Casey Berry
January 30, 2009
8:45 am
United States Economy
In the year 2008, the U.S. produced $15 trillion worth of goods. When 2007 first started our economy took a turn for the worse, mainly because of the real estate market and some financial problems. By the time December 2007 got here the United States had entered a recession. Our last recession occurred in 2001, surprisingly that wasn’t a result of the terrorist attacks that occurred that year. According to the NY Times the recession in 2001 was a direct result of the “dot-com bubble” which started in early 2000. Over the past 30-40 years our economy has not had very many recessions. David Leonhardi said that the reason for the economy is the “new flexibility of business.” The companies now use computers and “better transportation” so they need fewer workers.

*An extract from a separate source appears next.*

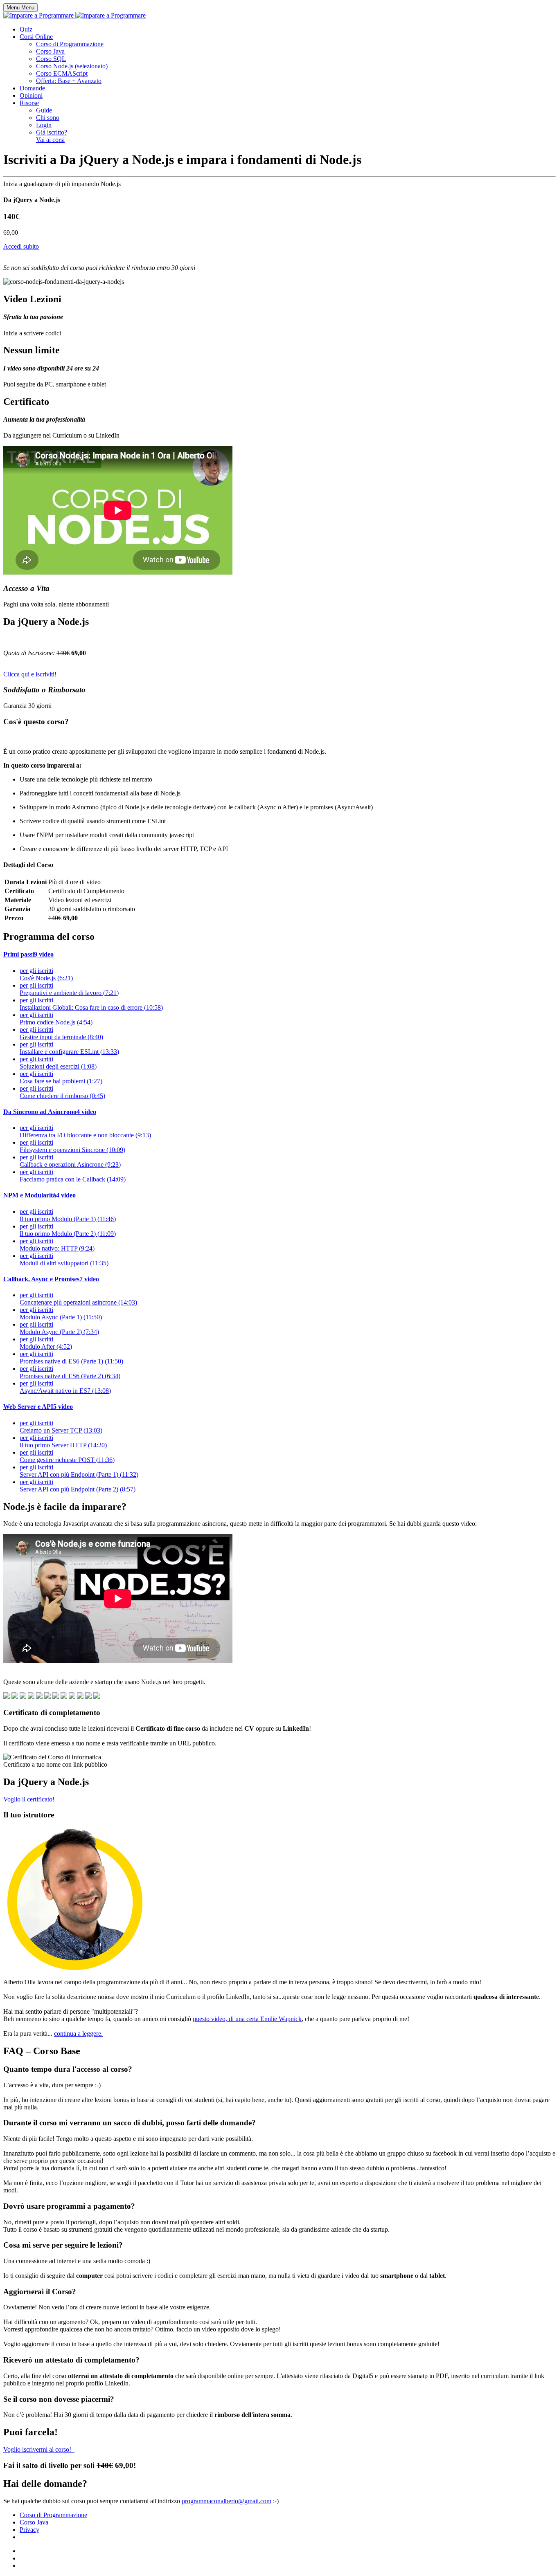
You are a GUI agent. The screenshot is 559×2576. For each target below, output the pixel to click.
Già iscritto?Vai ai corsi (51, 136)
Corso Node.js (72, 66)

In my opinion I believe that those terrorist attacks in 2001 did affect our economy directly. I believe that’s when things really started going downhill. I think if companies would go back to running businesses like they use to they would have a higher demand for more employees. As far as the real estate market goes, people just simply can’t afford houses right now. Our society is so prone to debt that we get ourselves into a lot of trouble with money. Americans have this philosophy that they can charge anything to a card and then forget about it. If people don’t start really hustling to get ahead then they will be living on welfare and unemployment. Our generation is really going to have it tough, we will definitely have to work hard to get ahead in these horrible economic times.